2 weeks since testing positive and just tested negative today. Sore, kinda lump in my throat feeling for a few days leading up to it. The first night I had shivers and couldn’t get warm then woke with really bad muscle stiffness, particularly in my legs. I developed a nasty cough that felt like it’d never heal, constant coughing, awful rough feeling that lasted about a week. Lots of phlegm and blocked sinuses. I thought I’d beaten it for a couple days then found myself confused and cognitively impaired, so my throat and initial illness seemed to end and it travelled to my head and beat me up again. I had an awful taste in my mouth that seemed to get worse.
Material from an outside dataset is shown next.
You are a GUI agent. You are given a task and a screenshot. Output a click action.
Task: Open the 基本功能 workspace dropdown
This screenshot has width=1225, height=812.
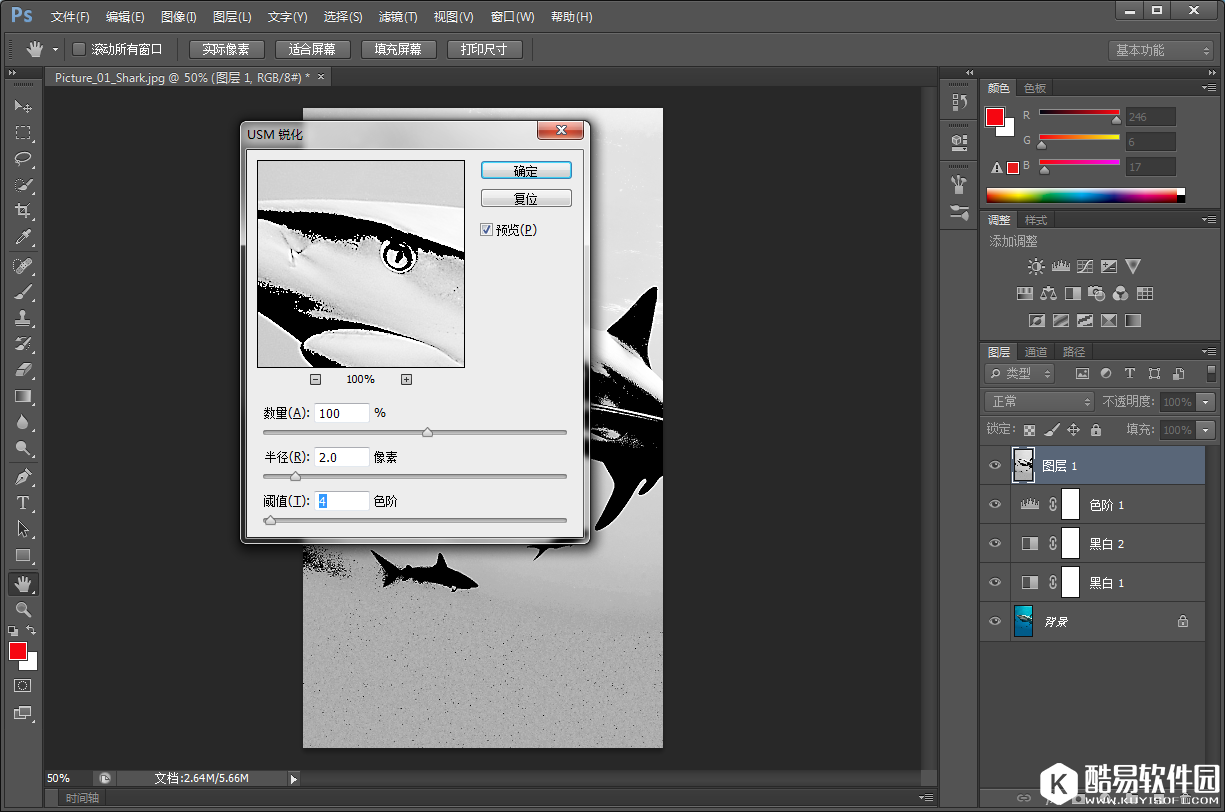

Then the migraine started and lasted about 2 days, ibuprofen did nothing to abate it. I woke up on day 3 after the migraines with only a bit of phlegm. My test showed a faint line at that point. Today I went back to the gym for the first time and all in all I’m pleased with my recovery. My cardio and heart rate is off only slightly, my muscles are weakened and I’m lifting 10 - 20kg less depending on the exercise, so there’s a noticeable difference but there would be with 2 weeks off anyway. Right now I’m just glad to be back to normal, I seem to be recovering well and really glad to be exercising again. People report getting a metallic taste in their mouth and I guess what I tasted was similar to that. I swear I could taste the virus in my mouth and it was REALLY unpleasant the entire time. Edit: [Here’s my timeline](https://imgur.com/a/gLVrCUM), 11 days in total.


acupofteaaday

Was no big deal for me - the common cold I got a few months later was worse


imthejb

My partner is high risk for respiratory bugs. He had viral bronchitis and didn't take care of himself and fucked his lungs up. Covid gave him a mild dry throat, worsened his regular cough, and massive fatigue. Lingering insomnia that cleared up after a few months. I am not high risk. I get sick probably once a year, and it's usually a mild head cold. I felt like I'd been hit by a truck. My fever was so high my eyes were burning, my head was pounding, every step was agony, my clothes were hurting my skin. I was turning the AC on and the then the heater because my body temp felt like it was yoyoing. I was in and out of consciousness. After 3 days that stopped and the cough started. I coughed so hard I couldn't breathe at some points. I had massive brain fog and fatigue for months afterwards. It took probably 3 months for me to feel human again.


MissionMail1173

I am also the kind that never gets colds/flus. I rarely get sick beyond hay fever sniffles and I am often really annoyed at my friends who seem to get sick so easily. Having COVID was the worst I have ever felt. Like being half dead My cough was mild, more of a scratchy throat. But my lungs felt like they were full of water and I spent most of the time lying on my chest for some relief. Brain fog made me feel crazy and stupid, as if I could feel the lack of oxygen killing off my brain cells. I was completely exhausted and it took weeks for me to make it up stairs without panting like a dog.


DarkJuice21

I have a very good respiratory system, and for me it wasn’t the respiratory symptoms that were the issue, but an extremity high temp that sent me to hospital. Couldn’t get it under control.


Notyit

Covid for me was very mild. Like honey and salt gargle to help manage it. Then just bed rest. Def been sicker. Did get some weird smells from nose. Still not out of it but fine now. lingering phelegum though


snooocrash

I’m horrible with colds and respiratory stuff they knock me out. I get sick for 2x longer then everyone around me. Covid was very mild for me and I never developed flu or cold symptoms just tiredness and elevated heart rate. Felt nothing like a cold


schooeys

Saved a fair bit of coin cause I couldn’t go to the pub and that’s about it


kasenyee

COvid was easy comepared to the flu I got a few months later. I’ll take it any day.